Re: Corpora: estimate of grammatical sentences

Ted E. Dunning (ted@aptex.com)
Wed, 27 Aug 1997 15:02:31 -0700

my strong assertion would be that the best empirical estimate would be
based on the perplexity of the best-known probabilistic language
models. there is the problem that "well-formed sentences" is not
really a well formed concept. "reasonably complete grammars" are
typically neither reasonable nor complete nor grammars. instead they
tend to be much more complex data structure which incorporate all
kinds of semantic information and other constraints.

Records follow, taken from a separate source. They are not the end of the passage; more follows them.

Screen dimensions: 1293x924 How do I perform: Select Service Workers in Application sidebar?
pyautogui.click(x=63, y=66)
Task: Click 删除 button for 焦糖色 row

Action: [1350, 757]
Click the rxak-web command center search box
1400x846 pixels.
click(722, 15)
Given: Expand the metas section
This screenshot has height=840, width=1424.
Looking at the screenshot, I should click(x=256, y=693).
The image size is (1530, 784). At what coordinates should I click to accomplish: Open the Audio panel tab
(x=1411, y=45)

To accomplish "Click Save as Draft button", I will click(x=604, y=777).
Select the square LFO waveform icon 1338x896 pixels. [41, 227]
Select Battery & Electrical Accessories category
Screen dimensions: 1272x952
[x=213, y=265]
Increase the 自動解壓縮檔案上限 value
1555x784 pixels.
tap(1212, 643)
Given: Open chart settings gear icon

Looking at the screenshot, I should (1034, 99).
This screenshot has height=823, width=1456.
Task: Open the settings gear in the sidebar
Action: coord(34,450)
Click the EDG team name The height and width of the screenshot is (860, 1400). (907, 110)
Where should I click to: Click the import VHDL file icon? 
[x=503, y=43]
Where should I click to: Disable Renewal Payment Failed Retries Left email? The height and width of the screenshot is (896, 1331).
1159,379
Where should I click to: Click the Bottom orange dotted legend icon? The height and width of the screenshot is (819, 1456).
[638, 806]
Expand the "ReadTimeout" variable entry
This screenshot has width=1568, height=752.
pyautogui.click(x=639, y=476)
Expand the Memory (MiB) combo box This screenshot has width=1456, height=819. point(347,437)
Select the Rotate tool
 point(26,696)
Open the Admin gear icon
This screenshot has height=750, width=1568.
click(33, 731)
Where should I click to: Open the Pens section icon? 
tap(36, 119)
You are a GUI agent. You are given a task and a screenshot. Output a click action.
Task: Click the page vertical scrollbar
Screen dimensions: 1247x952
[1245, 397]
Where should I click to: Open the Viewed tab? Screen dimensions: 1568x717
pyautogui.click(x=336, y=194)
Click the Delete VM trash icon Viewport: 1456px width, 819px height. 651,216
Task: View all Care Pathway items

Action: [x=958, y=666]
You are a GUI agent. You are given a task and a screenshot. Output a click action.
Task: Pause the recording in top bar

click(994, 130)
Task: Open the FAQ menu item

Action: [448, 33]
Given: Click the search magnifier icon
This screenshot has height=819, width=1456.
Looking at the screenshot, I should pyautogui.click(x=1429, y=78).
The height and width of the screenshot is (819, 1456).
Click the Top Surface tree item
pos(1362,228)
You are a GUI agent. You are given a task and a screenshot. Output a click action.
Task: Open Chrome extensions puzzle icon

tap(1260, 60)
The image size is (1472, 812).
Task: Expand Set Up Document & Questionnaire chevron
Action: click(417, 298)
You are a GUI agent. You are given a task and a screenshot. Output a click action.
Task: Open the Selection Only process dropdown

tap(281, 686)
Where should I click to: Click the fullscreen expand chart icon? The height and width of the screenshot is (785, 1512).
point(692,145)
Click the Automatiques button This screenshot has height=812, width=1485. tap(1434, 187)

as a rough estimate, the perplexity for an interpolated trigram model
of english reported some years ago by brown, mercer, et al. was about
240 or so. since perplexity is roughly analogous to average fanout in
the word lattice, you could say that there are roughly 240^N sentences
of length N. of course, you will have a hard time reconciling
counting with a probabilistic model which assigns non-zero probabilies
to all strings of words. furthermore, this is a Very Large Number and
is almost certainly an over-estimate.

perhaps a closer estimate would be to take shannon's original estimate
of just more than 1 bit of entropy per letter in English. with an
average of 5 letters per word, this gives about 6 bits of entropy per
word, or a perplexity which gives the estimate of 64^N sentences of
length N. this is still a Very Large Number, but it has the minor
virtue of being much smaller than the first number.

>>>>> "sj" == Stephen Johnson <johnson@cucis.cis.columbia.edu> writes:

sj> Given a language with a vocabulary of W words, what is a rough
sj> approximation of the number of well-formed sentences of length
sj> N or smaller? (Well-formedness is determined by any
sj> reasonably complete grammar of the language of your chosing.)

sj> Clearly the number of grammatical sentences is much smaller
sj> than W^(N+1). What is a better approximation? Does anyone
sj> have an empirical method for estimating this number using
sj> corpus-based techniques?